Allocoprococcus

Scientific classification
- Domain: Bacteria
- Kingdom: Bacillati
- Phylum: Bacillota
- Class: Clostridia
- Order: Eubacteriales
- Family: Lachnospiraceae
- Genus: Allocoprococcus Yamamoto et al. 2026
- Type species: Allocoprococcus comes (Holdeman and Moore 1974) Yamamoto et al. 2026
- Species: A. comes; A. similis;

= Allocoprococcus =

Genus of bacteria

Allocoprococcus is a genus of Gram-stain-positive, obligately anaerobic, non-spore-forming and non-motile bacteria in the family Lachnospiraceae. Cells are coccobacilli that occur in pairs or chains. Members of the genus are saccharolytic and produce fermentation products that include acetate, butyrate and propionate.

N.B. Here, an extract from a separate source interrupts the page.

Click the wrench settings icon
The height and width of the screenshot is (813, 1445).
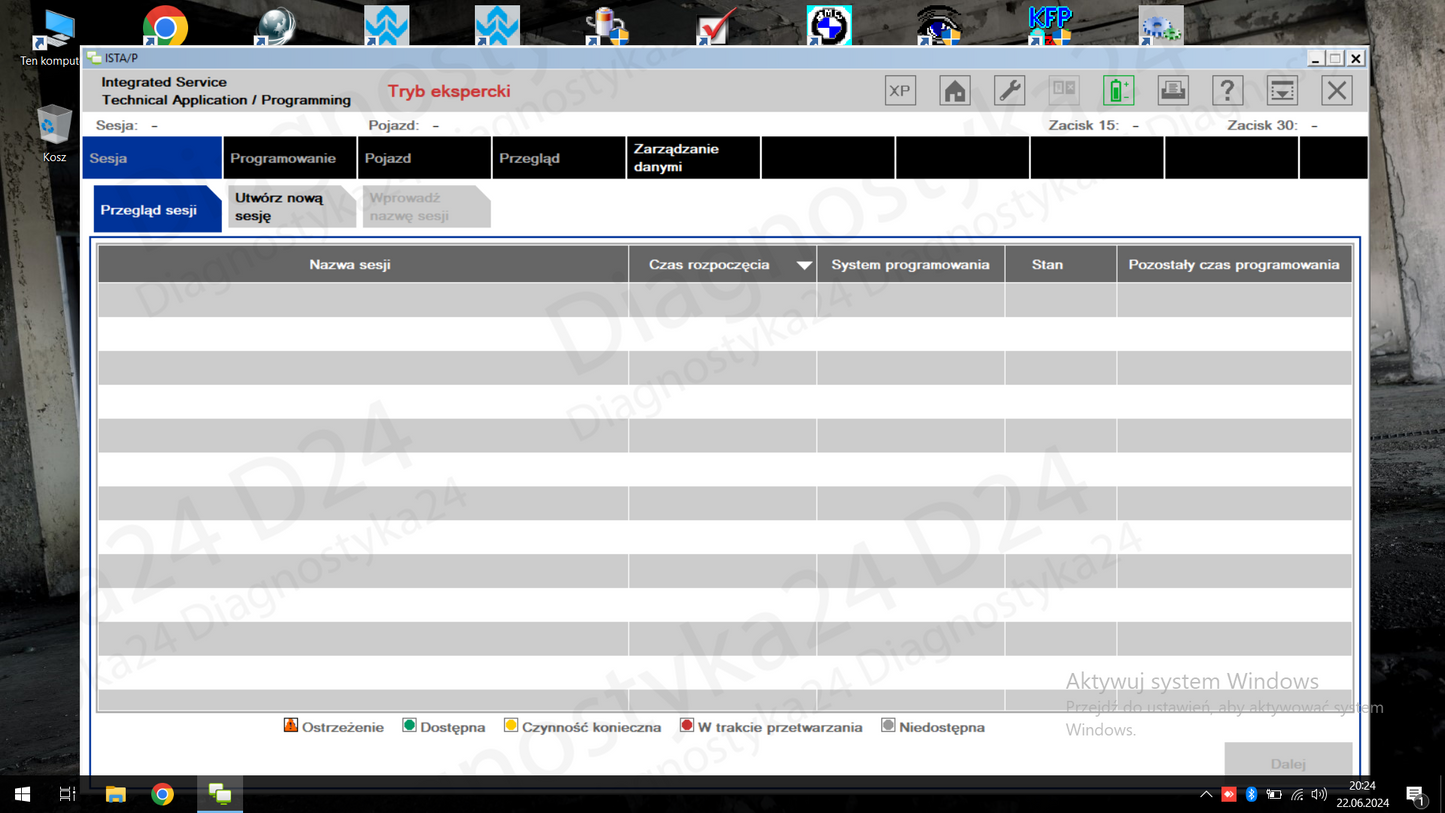pyautogui.click(x=1009, y=91)
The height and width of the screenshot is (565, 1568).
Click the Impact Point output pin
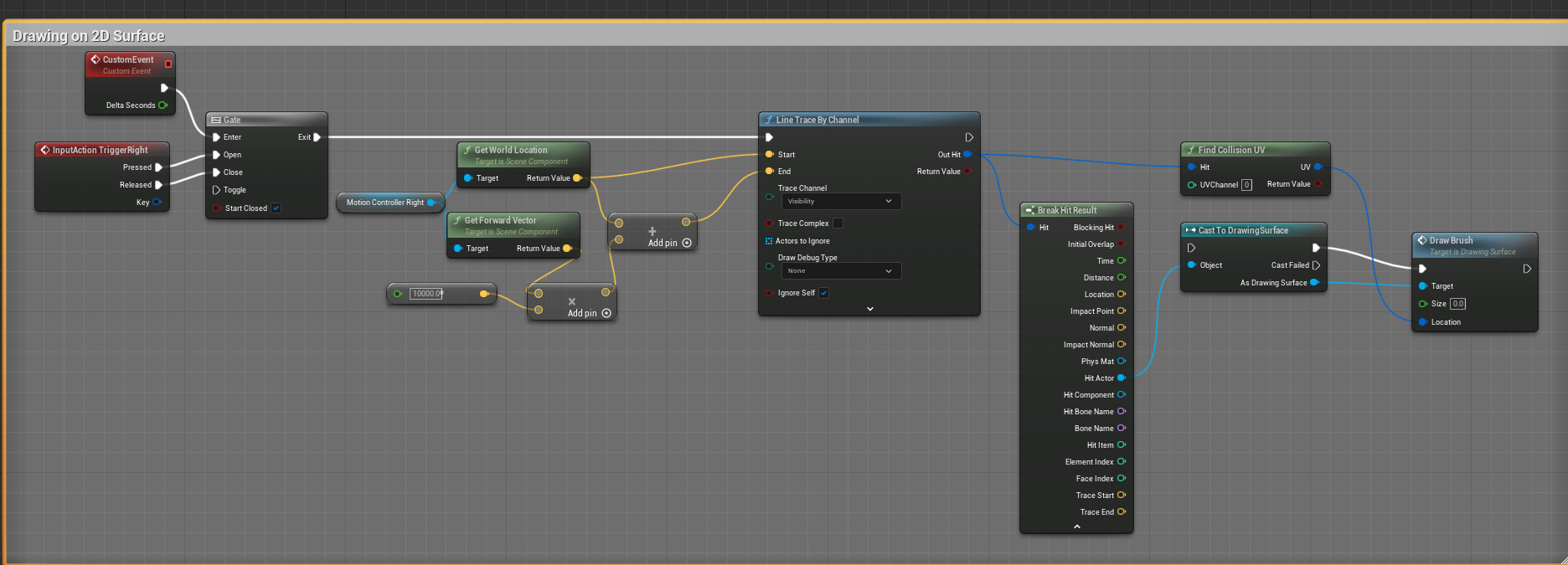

The genus was established in 2026 during a genome-based reorganization of Coprococcus. The species formerly known as Coprococcus comes was placed in the new genus as Allocoprococcus comes because it was phylogenetically distinct from the core Coprococcus group containing the type species, Coprococcus eutactus. Allocoprococcus similis was described at the same time. Both species were isolated from human feces. The type species is A. comes, and the genus contains two species with validly published names.

The name Allocoprococcus combines the Ancient Greek word allos, meaning "other", with the bacterial genus name Coprococcus, and means "another Coprococcus".